James Anderson is just two wickets away from surpassing the great Wasim Akram to enter the top 10 all-time leading Test bowlers – and he is out to raise the bar in his comeback match for England.
Anderson, who already stands alone among Englishmen with 413 wickets in his record-breaking career, was a teenage hopeful at Old Trafford when Wasim was plying his trade so successfully for Lancashire.
As a four-time Ashes-winner he has certainly made a name for himself since, yet at 33 Anderson hopes he can help England reach new heights this winter.
They could hardly have been presented with a more exacting schedule than Pakistan in the United Arab Emirates and on to South Africa to face the world’s No 1 team over Christmas and the new year.
But Anderson, fit again after the side strain which ruled him out of the final two Tests of last summer’s Ashes success, has no doubt Alastair Cook’s tourists can measure up to an unenviably tough challenge in the desert.
No touring team has beaten Pakistan since their relocation five years ago – including England, who lost 3-0 in 2012 and return with Anderson one of the four beaten then and trying again.
He said: “It’s an exciting challenge – the conditions, the heat - and if we do perform well it will be very satisfying.
“We want to improve on the performances from the summer.
“We know we can play better than we did, even though we won that series, and we want to continue to improve and show people how exciting we can be.”
Pakistan are especially strong at Abu Dhabi’s Sheikh Zayed Stadium, venue for the first Test of three which starts tomorrow.
It is there too, though, that England’s seamers can expect the most help from any of the arid surfaces of the Emirates.
Anderson will rank success on this tour with the famous victories he has been part of in Australia or India.
“Especially with Pakistan’s record here, it’s going to be a big ‘ask’. And if we do manage to win it would be right up there,” he said.
“It’s huge. We’re aware of the challenge ahead and of how we performed last time here, with a heavy defeat. But we lost the Ashes in 2013/14, (then) won them back, so it’s all about how you prepare and play in a particular series.”
He said: “What happens in the past doesn’t really matter that much.”
First of all, he just wants to get back out in the middle for his 108th Test.
“I’m itching to get going again,” Anderson said.
“Obviously, it was frustrating to miss the last couple of Tests of the summer.
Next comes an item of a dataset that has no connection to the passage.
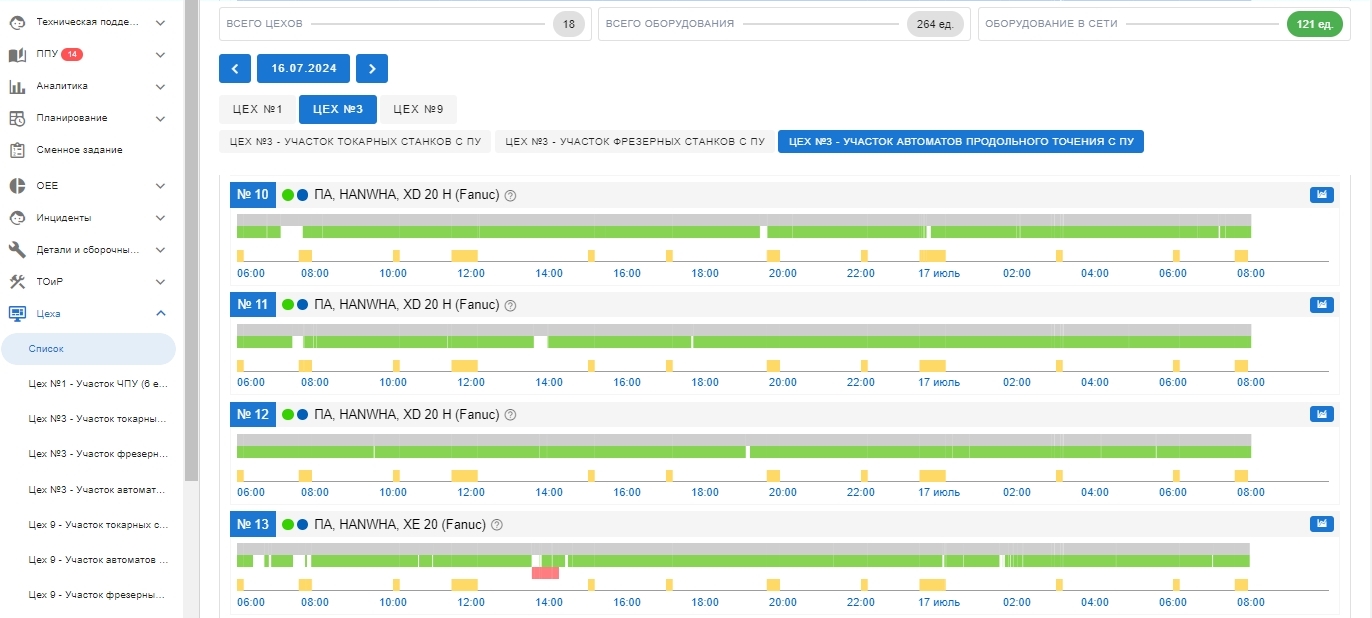Go to previous date with left arrow

(235, 69)
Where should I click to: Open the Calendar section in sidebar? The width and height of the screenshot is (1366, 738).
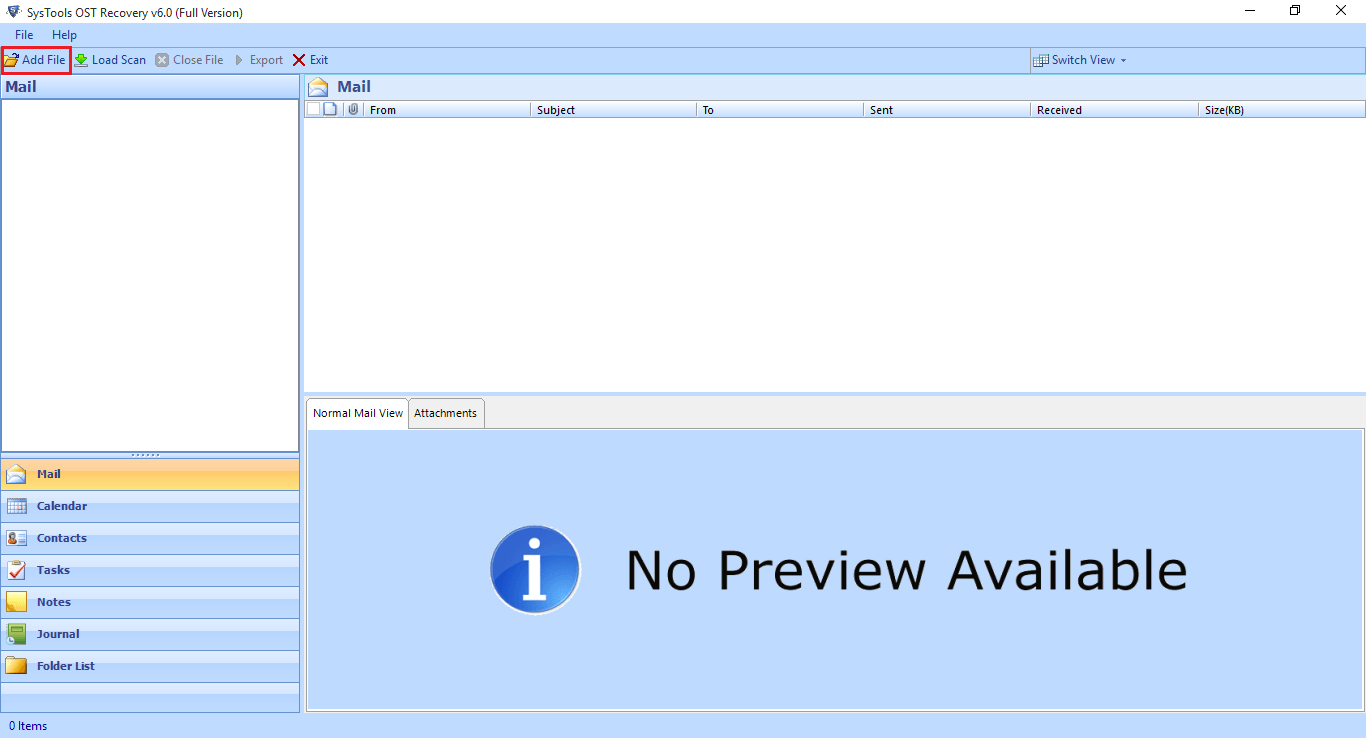(62, 506)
I want to play as much as possible ... if I can play all three in this series, then that’ll be great.”
Anderson will not have to worry about prising out Azhar Ali in Abu Dhabi because the Pakistan No 3 has been ruled out with a foot infection.
Azhar made more than 250 runs, at above 50 an innings, against England in 2012.
On hearing of his initial absence in this return series, Anderson said: “In that No 3 spot he was the guy to get out for them, even with the experienced players after him.
“I thought he was the key wicket for us. But they’ve got other quality players who’ve got plenty of runs out here. So there’s other players we’ve got to watch out for.”
Azhar’s misfortune appears to fall into the category of curious sporting injuries.
He reportedly first hurt his foot during the Hajj, the pilgrimage to Mecca undertaken at least once by all Muslim men and the scene of huge crowds gathering to fulfil the religious duty.
An infection set in and forced the one-day international captain out of last week’s decider as Pakistan beat Zimbabwe 2-1 in Harare.
Whoever is batting instead, Anderson knows his opportunities to get them out will be brief, with short spells inevitable for the seamers.
He said: “When we came out here last time, we bowled four or five-over maximum spells and it means you’ve really got to be on the money from ball one.
“It puts a little bit more emphasis on you as a bowler.”
He added: “You can’t just ease into a spell, you’ve got to nail it from ball one.”